I have blogged more than once about what other people have written about Billy Graham's influence on the theological decline in evangelicalism. I've also criticized his bold statements about the condition of the late John Paul II's soul.
Then in the comments to a recent thread where we were speculating on whether Ligon Duncan, Jesse Jackson, Bob Jones III, and John Piper might have ever been in the same place in Greenville, South Carolina, at the same time (they share it as their hometown), a commenter wondered if a pre-1957 Graham crusade might have provided an opportunity. I doubted that these events were integrated in the South at that time.
Well, not even 48 hours later I find reason to believe (and I wasn't even looking) that I was dead wrong—assuming that Bill Clinton is a reliable source. In this monologue about an article he wrote in The New Yorker magazine, Peter J. Boyer relates an anecdote from a conversation he had with Clinton about their memories of attending Graham crusades as young people. Clinton's memory is of being struck by the racial integration of the crowds at a crusade he attended in Little Rock as a child. Graham had actually refused to conduct a segregated crusade. The BGEA website says that Graham visited Little Rock in 1959 and 1989, and Clinton would have been 12 or 13 in 1959.
So unless there was a change in Graham's integration policy during the 50's, I was wrong to suggest that his crusades were segregated. It is easy for paleoevangelicals like me to take shots at Graham's choices (with good reason, I believe), but he was far ahead of his time on this point (as Piper [1] chronicles [2]), and my respect for him has increased with this knowledge.
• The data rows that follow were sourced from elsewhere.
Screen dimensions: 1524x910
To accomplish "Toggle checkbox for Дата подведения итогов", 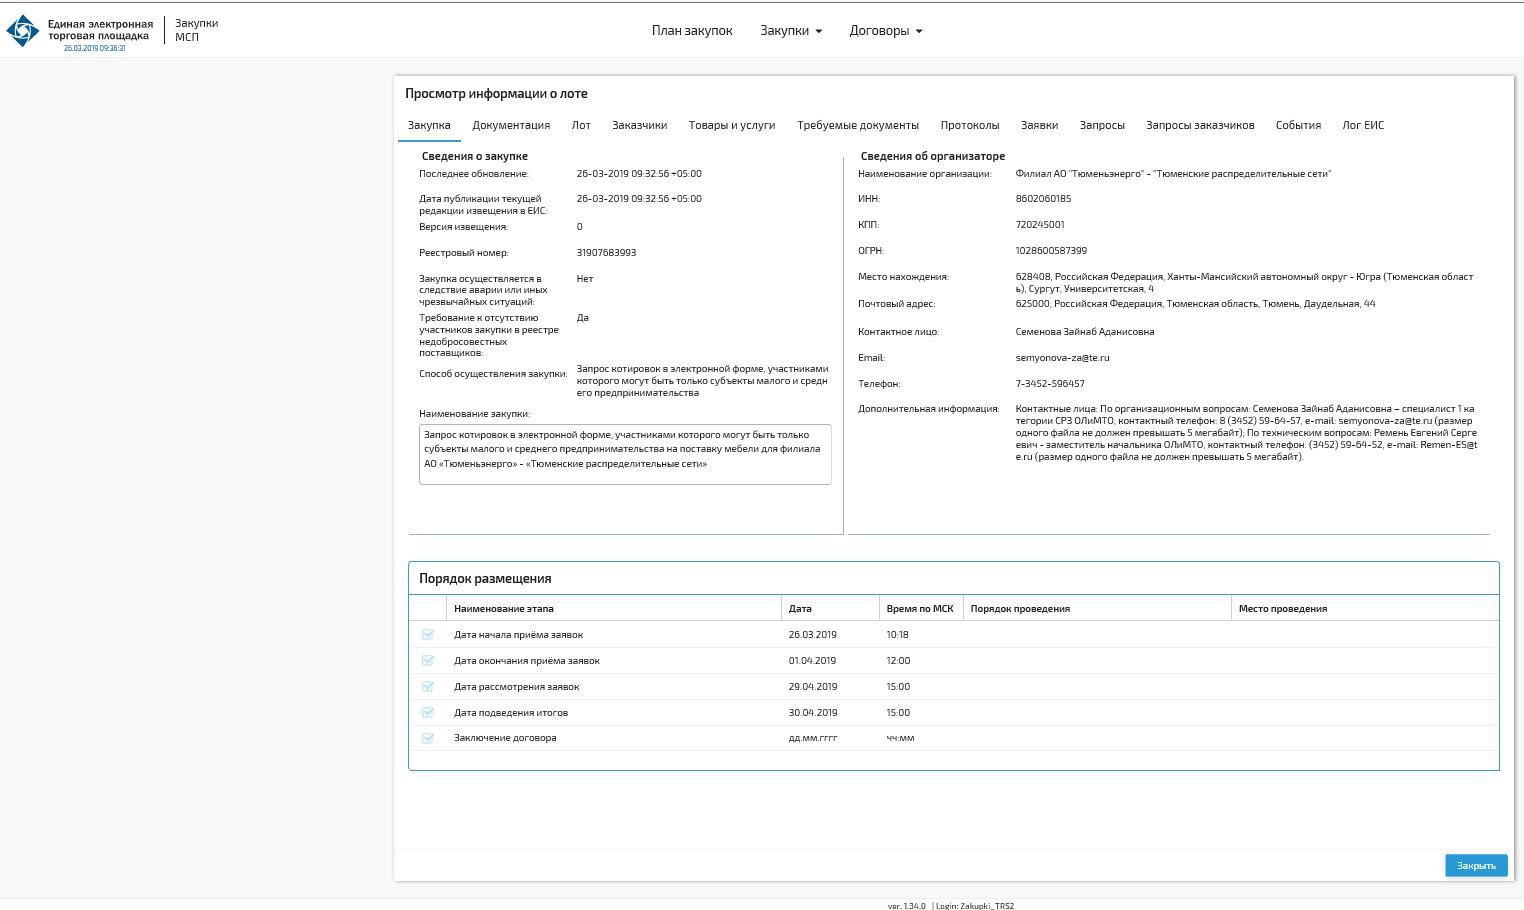I will coord(428,713).
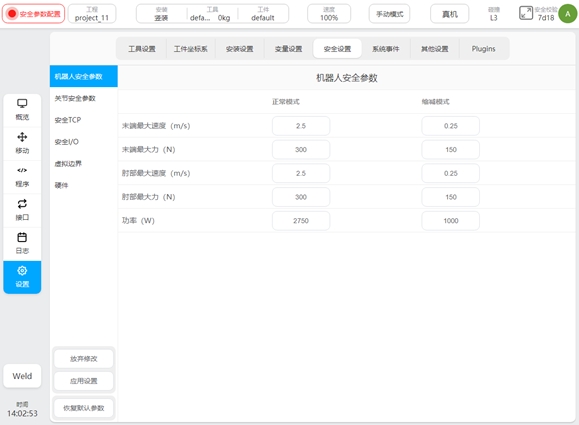The height and width of the screenshot is (425, 579).
Task: Toggle the 手动模式 manual mode button
Action: [390, 14]
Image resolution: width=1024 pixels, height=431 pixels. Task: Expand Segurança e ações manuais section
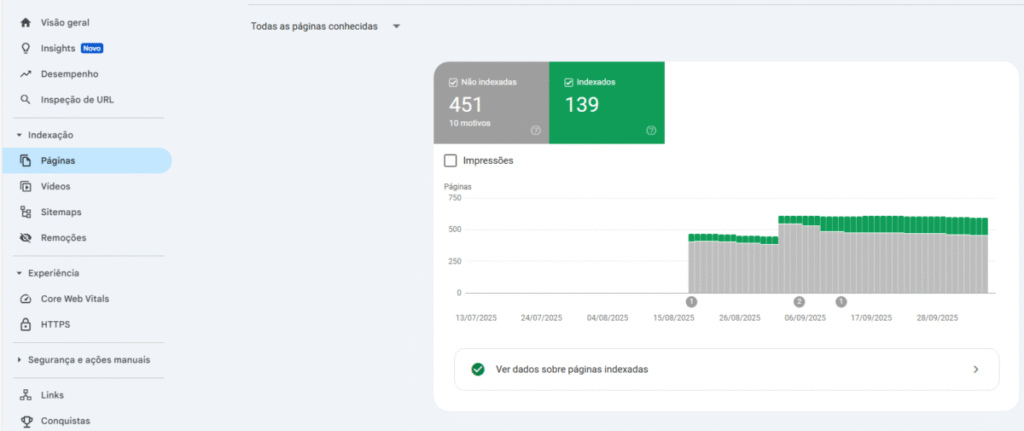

On a related note, you may want to check out the article about Graham in The New Yorker (apparently unavailable online except to subscribers). See Kevin Bauder's new blog for news and discussion about it.
And finally, some of you will appreciate this. Boyer says about Franklin Graham, "His sword is really of a much sharper iron than Billy's."
P.S. I use the term "crusade" under protest.
3 comments:
I can find some lamentation on April 5 about Franklin Graham's comments on the Pope, but I can't find where you "criticized [his father's] bold statements about the condition of the late John Paul II's soul." Help?
And again, I say "nevermind." WWLD?
I swear, I illustrate a Murphy's Law of blog-browsing.
If it's there to find, you'll find it, just after you break down and ask.
Good to know that someone is reading carefully. Hopefully, that will keep me on my journalistic toes. Here's the link.
I would offer you free absolution, but both Luther and Tetzel would be mad at me.